SAX: Welche Hilfsprogramme halfen Ihnen bisher beim Überleben, was müsste anders werden?
Philipp Schaller: Wir haben über die SAB eine Förderung und über die Stadt eine Projektförderung bekommen. Was aber anders werden muss: Das Stückwerk muss weg, hin zu langfristigen, sicheren Hilfen. Dieser Zwei-Wochen-Rhythmus der Entscheidungen – was wird verboten, was wird gelockert – schlaucht, kostet Unmengen Geld und vergrault uns die Gäste. Das haben wir und unsere Zuschauer jetzt monatelang mitgemacht.

SAX: Können Sie derzeit eigentlich noch witzige Satireprogramme schreiben, ohne die Gefahr, in Zynismus zu verfallen?
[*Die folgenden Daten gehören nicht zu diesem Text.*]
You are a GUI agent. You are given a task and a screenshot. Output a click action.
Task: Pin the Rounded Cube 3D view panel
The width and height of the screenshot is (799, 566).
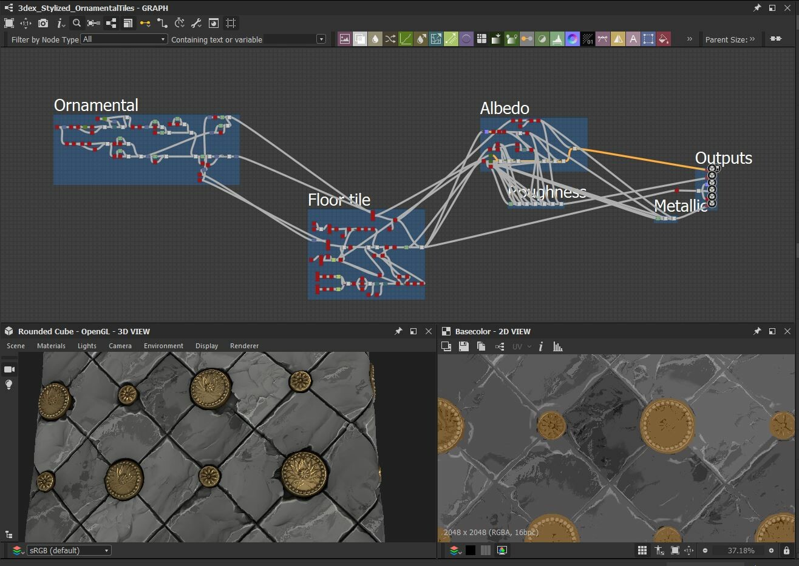399,331
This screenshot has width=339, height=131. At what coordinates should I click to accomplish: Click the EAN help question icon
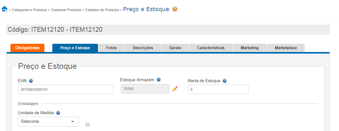[31, 81]
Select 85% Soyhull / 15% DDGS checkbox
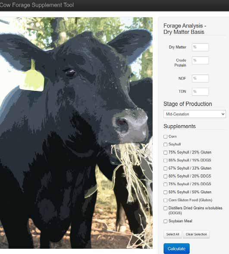The width and height of the screenshot is (229, 254). (x=165, y=161)
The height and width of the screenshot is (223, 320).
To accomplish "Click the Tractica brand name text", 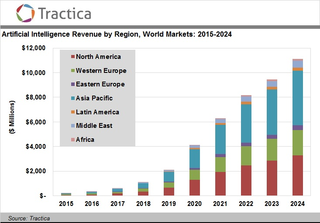I will (x=65, y=14).
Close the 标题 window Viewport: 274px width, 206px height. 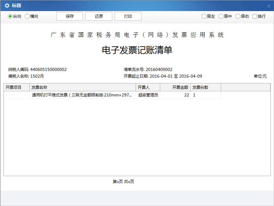(x=268, y=5)
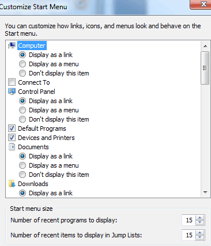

Philipp Schaller: Zynismus ist weniger das Problem. Unsere Gesellschaft, insbesondere die Dresdner, waren schon vor Corona gespalten, vor allem in der Flüchtlingsfrage. Diese Spaltung hat sich durch Corona potenziert – und wenn man, so wie ich, glaubt, dass der künstlerisch produktivste Ort zwischen den Stühlen ist, dann wird das immer schwerer. Andererseits ist diese Herausforderung auch aufregend – ein Satiriker sollte nicht darüber jammern, Arbeit zu haben.